▸ **READING TEXT**
The Black Dahlia Haunting (2012) poster

The Black Dahlia Haunting (2012)

Rating:


USA. 2012.

Crew

Director/Screenplay – Brandon Slagle, Producers – Liz Cuppie & Patrick W. Henry, Photography – Jean-Pierre Lefevre, Music – Isaias Garcia, Makeup Effects Design – Adrian Marcato. Production Company – Zeroinside Films/Pinnovating Productions.

Cast

Devanny Pinn (Holly Jenson), Britt Griffith (Dr Brian Owen), Noah Dahl (Tyler Jenson), Alexis Iacono (Elizabeth Short/The Black Dahlia), Brandon Slagle (Malcolm), Cleve A. Hall (The Black Dahlia Avenger), Jessica Cameron (Norma Jeane Baker)


Plot

Holly Jenson is called to Los Angeles by Dr Owen, the psychiatrist treating her teenage brother Tyler. The two have not seen each other since they were young children. Though he is blind, Tyler managed to shoot and kill their parents. Holly is happy to see Tyler and learns that he has been obsessively drawing images that Owen identifies as Elizabeth Short aka The Black Dahlia, the famous unsolved Hollywood murder victim from 1947. Holly recognises this as a mystery woman that she saw on the street. Through all of this, Owen seems to be calling the ghost of Elizabeth to come and possess Holly in the present-day.


Brandon Slagle is a young director who has made a number of low-budget films. He first co-directed the superhero film The Dark Avengers (2005) and then solo directed films like Subject 87 (2007), Area 51 Confidential (2011) and ViViD (2011), Dead Sea (2014), House of Manson (2014), Crossbreed (2019), The Dawn (2019), Attack of the Unknown (2020) and The Flood (2023).

The Black Dahlia case is one of the most famous unsolved murders in US true crime. Twenty-two year-old Elizabeth Short was not very successfully trying to make it as an actress in Hollywood. In January 1947, her nude body was found left in an empty lot in the Leimert Park neighbourhood of Los Angeles where it had been severed in half and drained of blood with her lips carved into a smile. The murder gained a high profile in the press with William Randolph Hearst’s papers in particular building a sensationalistic story out of it (they also being the ones who coined the sobriquet ‘The Black Dahlia’). Though a number of suspects were questioned by police, no murderer was ever found. A number of films have dealt with the case including the tv movie Who is the Black Dahlia? (1975) and the films True Confessions (1981), Ulli Lommel’s cheap Black Dahlia (2006), Brian De Palma’s The Black Dahlia (2006) and the low-budget The Devil’s Muse (2007), even Black Dahlia (1998), a videogame that recreates the case.

There seems a great deal of possibility to The Black Dahlia Haunting – excepting that Brandon Slagle seems to miss all of it. The film is very cheaply made for the most part. The cast are all people that one has never heard from before (although Devanny Pinn has gone on to make a reasonable name for herself in B movies). Slagle aims for an affectedly naturalistic approach – unfortunately, he is not yet the sophisticated filmmaker that can make this sort of thing work and all that we end up with is a film that is dull and uneventful.

Devanny Pinn haunted by the ghost of the Black Dahlia in The Black Dahlia Haunting (2012)

▸ **DATA LINES**
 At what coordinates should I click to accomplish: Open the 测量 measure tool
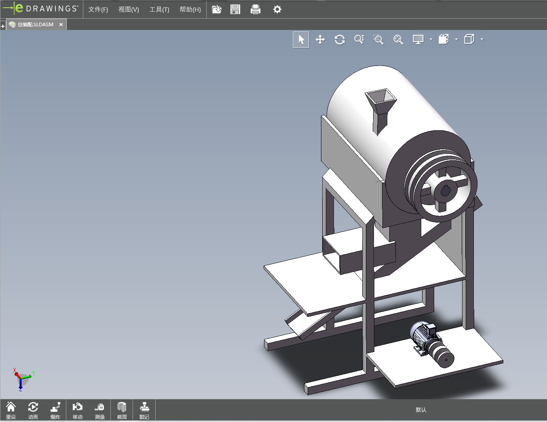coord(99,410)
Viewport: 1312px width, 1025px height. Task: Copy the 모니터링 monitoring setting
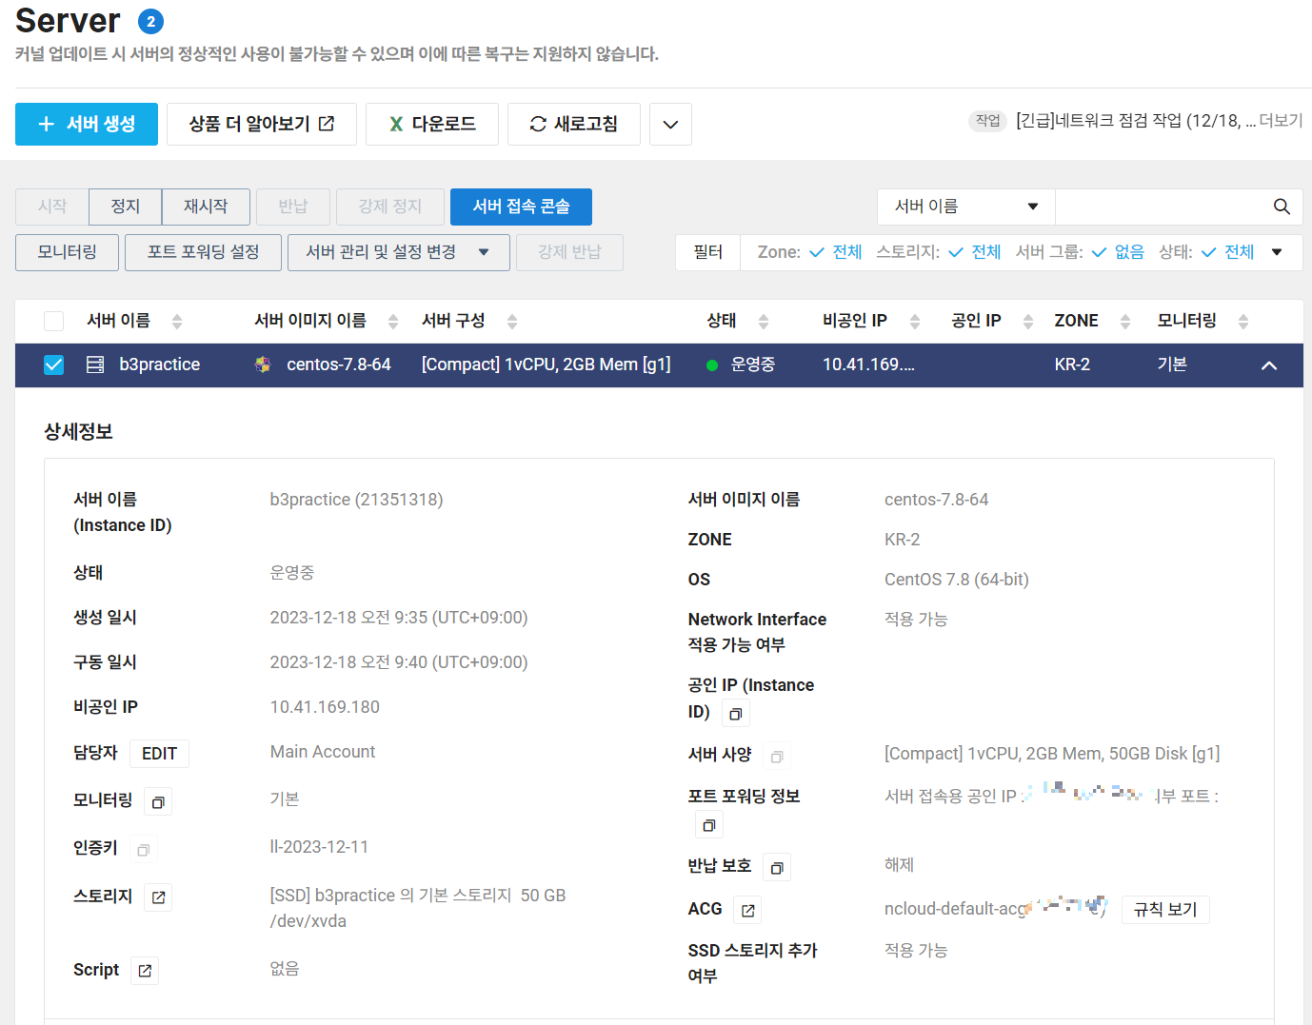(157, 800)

▸ **STATED PROBLEM 1**
Please reproduce everything in the Black Dahlia Haunting review from "There seems a" down to "in The Black Dahlia Haunting (2012)".
▸ **STATED PROBLEM 2**
In the film review, in which Los Angeles neighborhood was Elizabeth Short's body found?
▸ **STATED PROBLEM 3**
Name every actor listed in the cast section of the Black Dahlia Haunting review.

▸ **COMPLETE RESPONSE 1**
There seems a great deal of possibility to The Black Dahlia Haunting – excepting that Brandon Slagle seems to miss all of it. The film is very cheaply made for the most part. The cast are all people that one has never heard from before (although Devanny Pinn has gone on to make a reasonable name for herself in B movies). Slagle aims for an affectedly naturalistic approach – unfortunately, he is not yet the sophisticated filmmaker that can make this sort of thing work and all that we end up with is a film that is dull and uneventful.

Devanny Pinn haunted by the ghost of the Black Dahlia in The Black Dahlia Haunting (2012)

▸ **COMPLETE RESPONSE 2**
Leimert Park

▸ **COMPLETE RESPONSE 3**
Devanny Pinn, Britt Griffith, Noah Dahl, Alexis Iacono, Brandon Slagle, Cleve A. Hall, Jessica Cameron